The text we’re studying for Sunday, September 23 is Genesis 2:18-25 and 4:1-2, God’s specific creation of the first woman as distinct from the first man, and the birth announcement of Cain and Abel. Here are a few questions we might want to consider, on our own or together in class:

What is our past history with this text? (That is, have we studied it before? With whom, when? What lessons did we learn about it? How authoritative were those? What effect(s) did they have on us, personally? …) How has that affected what is at stake for us personally in this text?


What is at stake for us personally in this text? How does that feel? Why? What impact does that seem to have on our study of the text? Why is that, do we think?


When we think of the newly-created human or man in v15-18, what image or images are in our minds? (For instance: do we imagine the person at a particular age? What does the surrounding environment look like? Etc.) Where do those images come from? What assumptions about the human’s or man’s situation do they make? Do we have any sense of the person’s experience? What is it? Why? How would we like to have that experience? Why?


In v18 God says “it is not good for the man to be alone” (NRSV). Why, do we think? Do we see this as related to the purpose given in v15? Or to something else?

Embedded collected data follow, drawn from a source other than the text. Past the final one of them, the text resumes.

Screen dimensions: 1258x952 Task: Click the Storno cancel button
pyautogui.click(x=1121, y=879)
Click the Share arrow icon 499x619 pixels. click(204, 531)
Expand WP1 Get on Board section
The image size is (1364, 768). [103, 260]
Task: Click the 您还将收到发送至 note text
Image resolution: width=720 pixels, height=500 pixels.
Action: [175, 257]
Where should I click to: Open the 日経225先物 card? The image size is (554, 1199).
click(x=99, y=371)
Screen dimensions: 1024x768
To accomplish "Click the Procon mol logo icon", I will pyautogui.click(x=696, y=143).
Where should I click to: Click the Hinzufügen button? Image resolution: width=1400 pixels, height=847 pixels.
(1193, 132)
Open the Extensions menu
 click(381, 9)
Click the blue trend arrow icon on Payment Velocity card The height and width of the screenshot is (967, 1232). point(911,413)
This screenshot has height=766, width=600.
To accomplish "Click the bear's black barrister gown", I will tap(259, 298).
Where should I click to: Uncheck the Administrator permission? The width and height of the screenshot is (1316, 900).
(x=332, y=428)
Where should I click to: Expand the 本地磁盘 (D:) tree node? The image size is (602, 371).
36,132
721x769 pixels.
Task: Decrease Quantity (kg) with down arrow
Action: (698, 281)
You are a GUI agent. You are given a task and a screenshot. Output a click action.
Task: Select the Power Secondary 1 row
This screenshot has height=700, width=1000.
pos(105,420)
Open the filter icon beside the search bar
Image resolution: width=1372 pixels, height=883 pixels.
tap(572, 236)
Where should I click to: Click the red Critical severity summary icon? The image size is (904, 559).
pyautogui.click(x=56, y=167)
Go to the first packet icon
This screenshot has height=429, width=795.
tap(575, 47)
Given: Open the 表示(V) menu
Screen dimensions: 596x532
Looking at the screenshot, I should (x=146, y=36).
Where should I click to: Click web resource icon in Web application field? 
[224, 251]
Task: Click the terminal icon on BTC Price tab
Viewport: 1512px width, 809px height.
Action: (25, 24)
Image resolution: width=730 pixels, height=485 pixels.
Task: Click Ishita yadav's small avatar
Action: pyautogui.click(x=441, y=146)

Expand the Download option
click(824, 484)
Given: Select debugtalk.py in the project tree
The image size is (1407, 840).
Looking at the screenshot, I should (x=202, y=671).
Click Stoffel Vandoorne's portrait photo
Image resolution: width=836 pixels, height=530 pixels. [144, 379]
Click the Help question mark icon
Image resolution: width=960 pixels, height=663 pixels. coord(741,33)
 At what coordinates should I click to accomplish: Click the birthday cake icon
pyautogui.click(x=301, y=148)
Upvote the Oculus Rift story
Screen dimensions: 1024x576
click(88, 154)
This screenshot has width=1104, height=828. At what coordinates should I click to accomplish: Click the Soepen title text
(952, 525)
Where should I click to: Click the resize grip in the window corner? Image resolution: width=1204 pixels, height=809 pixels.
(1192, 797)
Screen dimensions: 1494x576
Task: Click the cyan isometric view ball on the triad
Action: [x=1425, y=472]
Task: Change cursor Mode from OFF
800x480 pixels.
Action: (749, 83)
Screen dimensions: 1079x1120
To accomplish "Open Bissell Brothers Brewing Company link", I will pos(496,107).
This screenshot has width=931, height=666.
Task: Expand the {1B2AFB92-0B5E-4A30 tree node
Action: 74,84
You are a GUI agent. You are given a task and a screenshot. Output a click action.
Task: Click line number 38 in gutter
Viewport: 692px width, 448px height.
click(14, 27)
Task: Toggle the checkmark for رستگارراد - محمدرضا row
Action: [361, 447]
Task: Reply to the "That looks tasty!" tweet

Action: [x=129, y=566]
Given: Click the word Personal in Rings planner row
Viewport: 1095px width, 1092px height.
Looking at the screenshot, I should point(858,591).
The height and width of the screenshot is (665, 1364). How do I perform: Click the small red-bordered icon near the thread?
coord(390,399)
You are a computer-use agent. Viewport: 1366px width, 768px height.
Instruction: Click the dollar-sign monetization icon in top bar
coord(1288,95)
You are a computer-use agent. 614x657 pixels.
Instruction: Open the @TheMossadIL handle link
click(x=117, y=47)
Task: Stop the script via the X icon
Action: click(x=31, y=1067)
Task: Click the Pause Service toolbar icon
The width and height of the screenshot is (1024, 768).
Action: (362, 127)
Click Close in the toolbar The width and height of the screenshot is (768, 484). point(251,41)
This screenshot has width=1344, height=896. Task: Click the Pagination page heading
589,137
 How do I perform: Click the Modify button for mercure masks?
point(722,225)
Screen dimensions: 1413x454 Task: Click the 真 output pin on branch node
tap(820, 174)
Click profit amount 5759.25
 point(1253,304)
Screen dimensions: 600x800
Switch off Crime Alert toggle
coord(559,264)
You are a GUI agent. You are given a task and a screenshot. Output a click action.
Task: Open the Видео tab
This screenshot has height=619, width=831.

Why, do we think? Have we had experiences of being alone? How do those inform our reading of this text? How do our answers to the previous question inform our reading of this text?


In v18 God says “I will make him a helper as his partner” (NRSV). What do we understand by the word “helper”? Why is that? How is our idea here similar to or different from the way the word “helper” is used elsewhere in the Bible? Why is that, do we think? What do we think the text is trying to tell us about God’s project here? Why do we think that? How does that relate to what is at stake for us in reading this text?


[Do we want to do some thinking about language?] Is there an understanding of language implied in vv19-20? If so, what understanding is that? Or are vv19-20 compatible with more than one understanding of language? Which ones? How similar to or different from our own language and the way we use language is the way language is being used in these verses? How did the person acquire this language, do we think, or is language just now being invented as he goes along, and if so, does that imply anything about this language? What is this language for? What difference does it make how we answer these questions?


What elements of the story told in vv21-22 seem important to notice, and meaningful? What do those elements mean to us? Where do we get those ideas, do we think? (That is, do we find those meanings in the text? Where in the text? In our study of the words? What has that study been? In the way we use the words today? When and where do we use those words or ideas? …) What difference does it make how we answer these questions?


Is this a story about God’s intention for creation, do we think? Why do we think that? Why wouldn’t we think that? What difference does it make how we answer this question?